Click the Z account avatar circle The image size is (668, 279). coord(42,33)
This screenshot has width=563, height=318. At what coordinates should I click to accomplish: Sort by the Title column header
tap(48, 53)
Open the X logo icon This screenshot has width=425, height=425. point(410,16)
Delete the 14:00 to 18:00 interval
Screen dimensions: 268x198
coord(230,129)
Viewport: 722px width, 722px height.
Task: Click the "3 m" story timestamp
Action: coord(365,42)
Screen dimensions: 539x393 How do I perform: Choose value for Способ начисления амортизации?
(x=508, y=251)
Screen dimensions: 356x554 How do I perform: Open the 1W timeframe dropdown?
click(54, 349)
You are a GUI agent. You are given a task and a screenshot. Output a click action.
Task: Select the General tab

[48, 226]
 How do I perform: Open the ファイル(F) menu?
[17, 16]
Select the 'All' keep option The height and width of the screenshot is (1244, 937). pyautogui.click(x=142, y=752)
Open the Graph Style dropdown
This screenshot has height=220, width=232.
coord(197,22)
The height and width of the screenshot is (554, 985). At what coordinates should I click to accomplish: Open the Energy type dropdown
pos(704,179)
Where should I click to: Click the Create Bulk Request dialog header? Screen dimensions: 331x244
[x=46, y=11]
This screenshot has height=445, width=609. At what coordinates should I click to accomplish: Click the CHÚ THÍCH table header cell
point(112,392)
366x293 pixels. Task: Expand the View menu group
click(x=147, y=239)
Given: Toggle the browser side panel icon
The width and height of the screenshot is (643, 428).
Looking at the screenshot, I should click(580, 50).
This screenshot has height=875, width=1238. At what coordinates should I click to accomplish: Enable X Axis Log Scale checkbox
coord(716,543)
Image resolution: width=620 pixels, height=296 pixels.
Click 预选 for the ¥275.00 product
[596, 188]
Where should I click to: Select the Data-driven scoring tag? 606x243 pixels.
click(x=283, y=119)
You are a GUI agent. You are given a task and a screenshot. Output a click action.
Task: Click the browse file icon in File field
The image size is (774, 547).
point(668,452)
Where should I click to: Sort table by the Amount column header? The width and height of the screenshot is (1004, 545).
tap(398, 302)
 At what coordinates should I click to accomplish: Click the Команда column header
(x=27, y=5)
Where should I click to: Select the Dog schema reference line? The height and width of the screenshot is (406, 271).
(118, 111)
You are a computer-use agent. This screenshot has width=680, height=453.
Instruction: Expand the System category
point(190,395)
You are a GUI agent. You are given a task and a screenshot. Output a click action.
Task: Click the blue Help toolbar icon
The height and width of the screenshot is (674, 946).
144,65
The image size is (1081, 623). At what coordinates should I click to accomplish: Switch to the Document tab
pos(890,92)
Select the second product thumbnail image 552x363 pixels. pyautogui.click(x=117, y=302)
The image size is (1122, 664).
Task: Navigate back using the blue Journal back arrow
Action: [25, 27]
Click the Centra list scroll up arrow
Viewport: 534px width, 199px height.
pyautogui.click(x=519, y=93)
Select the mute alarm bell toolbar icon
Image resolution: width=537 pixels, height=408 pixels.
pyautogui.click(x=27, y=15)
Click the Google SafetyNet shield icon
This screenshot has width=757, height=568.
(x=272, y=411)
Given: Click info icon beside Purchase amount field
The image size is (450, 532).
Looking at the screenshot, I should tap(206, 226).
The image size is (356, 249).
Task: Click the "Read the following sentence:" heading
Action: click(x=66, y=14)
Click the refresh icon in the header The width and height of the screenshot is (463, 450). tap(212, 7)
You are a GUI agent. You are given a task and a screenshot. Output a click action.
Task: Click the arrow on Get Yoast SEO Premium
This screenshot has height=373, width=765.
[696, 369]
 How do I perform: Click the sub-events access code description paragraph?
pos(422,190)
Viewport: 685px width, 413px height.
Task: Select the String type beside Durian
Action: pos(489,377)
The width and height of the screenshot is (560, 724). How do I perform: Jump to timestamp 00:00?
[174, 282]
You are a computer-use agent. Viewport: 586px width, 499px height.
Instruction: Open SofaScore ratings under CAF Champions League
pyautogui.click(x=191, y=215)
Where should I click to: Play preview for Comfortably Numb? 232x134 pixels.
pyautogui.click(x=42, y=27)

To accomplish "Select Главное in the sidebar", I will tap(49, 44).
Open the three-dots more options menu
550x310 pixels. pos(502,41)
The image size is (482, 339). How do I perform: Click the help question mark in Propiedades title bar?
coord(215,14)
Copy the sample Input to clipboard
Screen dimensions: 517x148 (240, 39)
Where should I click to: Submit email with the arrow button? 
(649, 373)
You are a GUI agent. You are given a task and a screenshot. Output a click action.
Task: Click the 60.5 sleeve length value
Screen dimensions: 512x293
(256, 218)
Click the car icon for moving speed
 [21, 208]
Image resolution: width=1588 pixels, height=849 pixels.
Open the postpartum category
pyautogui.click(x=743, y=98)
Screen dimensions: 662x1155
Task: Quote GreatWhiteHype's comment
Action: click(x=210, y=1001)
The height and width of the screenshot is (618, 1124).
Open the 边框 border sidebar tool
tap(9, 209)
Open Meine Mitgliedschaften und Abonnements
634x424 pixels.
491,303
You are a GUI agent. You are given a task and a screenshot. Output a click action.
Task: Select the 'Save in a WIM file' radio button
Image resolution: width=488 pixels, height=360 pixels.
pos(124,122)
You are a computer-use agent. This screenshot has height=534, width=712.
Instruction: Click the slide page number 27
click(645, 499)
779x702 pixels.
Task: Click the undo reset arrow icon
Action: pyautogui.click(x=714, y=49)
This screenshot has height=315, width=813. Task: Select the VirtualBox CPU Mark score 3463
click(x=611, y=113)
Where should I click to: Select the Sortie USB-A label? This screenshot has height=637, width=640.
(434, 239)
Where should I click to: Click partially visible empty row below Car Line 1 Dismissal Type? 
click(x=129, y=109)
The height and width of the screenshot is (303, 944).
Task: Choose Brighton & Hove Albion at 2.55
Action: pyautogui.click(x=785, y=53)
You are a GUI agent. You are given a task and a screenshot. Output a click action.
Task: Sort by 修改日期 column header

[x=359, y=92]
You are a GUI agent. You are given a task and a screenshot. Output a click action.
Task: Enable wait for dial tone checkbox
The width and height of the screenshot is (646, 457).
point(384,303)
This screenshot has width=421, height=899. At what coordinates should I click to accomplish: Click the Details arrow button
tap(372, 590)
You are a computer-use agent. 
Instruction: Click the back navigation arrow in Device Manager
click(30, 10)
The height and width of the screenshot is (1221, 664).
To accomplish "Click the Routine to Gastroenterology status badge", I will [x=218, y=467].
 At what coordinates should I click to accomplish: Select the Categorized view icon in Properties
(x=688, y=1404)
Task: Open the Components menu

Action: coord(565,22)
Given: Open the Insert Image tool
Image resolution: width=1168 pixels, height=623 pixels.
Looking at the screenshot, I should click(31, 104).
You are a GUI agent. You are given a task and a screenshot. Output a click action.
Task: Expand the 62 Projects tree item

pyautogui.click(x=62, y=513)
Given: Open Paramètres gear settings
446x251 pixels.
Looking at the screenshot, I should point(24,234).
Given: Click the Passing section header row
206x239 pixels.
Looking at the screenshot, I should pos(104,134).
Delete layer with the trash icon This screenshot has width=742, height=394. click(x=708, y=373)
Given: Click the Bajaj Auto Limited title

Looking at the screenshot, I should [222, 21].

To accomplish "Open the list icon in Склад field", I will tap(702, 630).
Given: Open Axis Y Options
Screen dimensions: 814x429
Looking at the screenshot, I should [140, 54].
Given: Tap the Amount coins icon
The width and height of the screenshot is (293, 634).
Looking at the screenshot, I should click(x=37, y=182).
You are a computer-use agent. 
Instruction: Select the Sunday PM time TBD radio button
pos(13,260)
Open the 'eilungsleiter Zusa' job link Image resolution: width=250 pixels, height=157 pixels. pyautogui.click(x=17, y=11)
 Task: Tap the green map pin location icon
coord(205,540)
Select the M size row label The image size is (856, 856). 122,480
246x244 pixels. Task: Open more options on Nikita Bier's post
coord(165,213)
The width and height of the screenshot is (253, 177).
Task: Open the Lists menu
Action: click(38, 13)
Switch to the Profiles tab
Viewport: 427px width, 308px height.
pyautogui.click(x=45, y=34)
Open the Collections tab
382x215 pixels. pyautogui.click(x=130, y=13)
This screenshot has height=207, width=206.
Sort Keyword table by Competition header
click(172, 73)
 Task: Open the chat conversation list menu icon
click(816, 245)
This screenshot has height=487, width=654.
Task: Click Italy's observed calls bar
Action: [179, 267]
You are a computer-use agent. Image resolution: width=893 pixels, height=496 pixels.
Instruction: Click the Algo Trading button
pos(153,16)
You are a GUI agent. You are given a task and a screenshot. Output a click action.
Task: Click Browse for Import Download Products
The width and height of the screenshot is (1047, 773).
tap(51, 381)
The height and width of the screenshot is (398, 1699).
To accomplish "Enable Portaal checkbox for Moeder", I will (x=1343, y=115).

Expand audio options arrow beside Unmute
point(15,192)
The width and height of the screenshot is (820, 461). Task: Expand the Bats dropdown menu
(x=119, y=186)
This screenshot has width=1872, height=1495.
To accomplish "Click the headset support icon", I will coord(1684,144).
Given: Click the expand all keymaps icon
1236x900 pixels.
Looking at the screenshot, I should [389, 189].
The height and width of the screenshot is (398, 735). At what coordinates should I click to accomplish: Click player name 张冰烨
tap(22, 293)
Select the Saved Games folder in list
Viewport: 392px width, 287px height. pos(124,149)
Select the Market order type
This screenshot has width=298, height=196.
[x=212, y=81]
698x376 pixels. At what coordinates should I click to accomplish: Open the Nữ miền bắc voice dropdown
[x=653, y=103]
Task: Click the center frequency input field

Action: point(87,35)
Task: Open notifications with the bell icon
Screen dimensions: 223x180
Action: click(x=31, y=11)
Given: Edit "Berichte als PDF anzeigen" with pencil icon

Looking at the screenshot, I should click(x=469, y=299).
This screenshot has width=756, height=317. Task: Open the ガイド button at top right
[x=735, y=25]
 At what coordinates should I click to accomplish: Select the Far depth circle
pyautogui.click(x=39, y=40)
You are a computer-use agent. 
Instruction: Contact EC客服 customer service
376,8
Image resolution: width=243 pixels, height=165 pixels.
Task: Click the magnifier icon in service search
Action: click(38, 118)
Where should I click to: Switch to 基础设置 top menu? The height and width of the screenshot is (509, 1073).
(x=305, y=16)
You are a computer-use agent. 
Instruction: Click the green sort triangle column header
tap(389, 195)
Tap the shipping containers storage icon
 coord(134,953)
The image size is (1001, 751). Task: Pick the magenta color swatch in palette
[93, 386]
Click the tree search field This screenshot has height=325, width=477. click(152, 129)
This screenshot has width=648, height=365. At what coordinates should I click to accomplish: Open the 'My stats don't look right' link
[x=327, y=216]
★ ★ ★
Task brief:
In the entries above, count each line with "Delete"; reply with the total only.

Task result:
2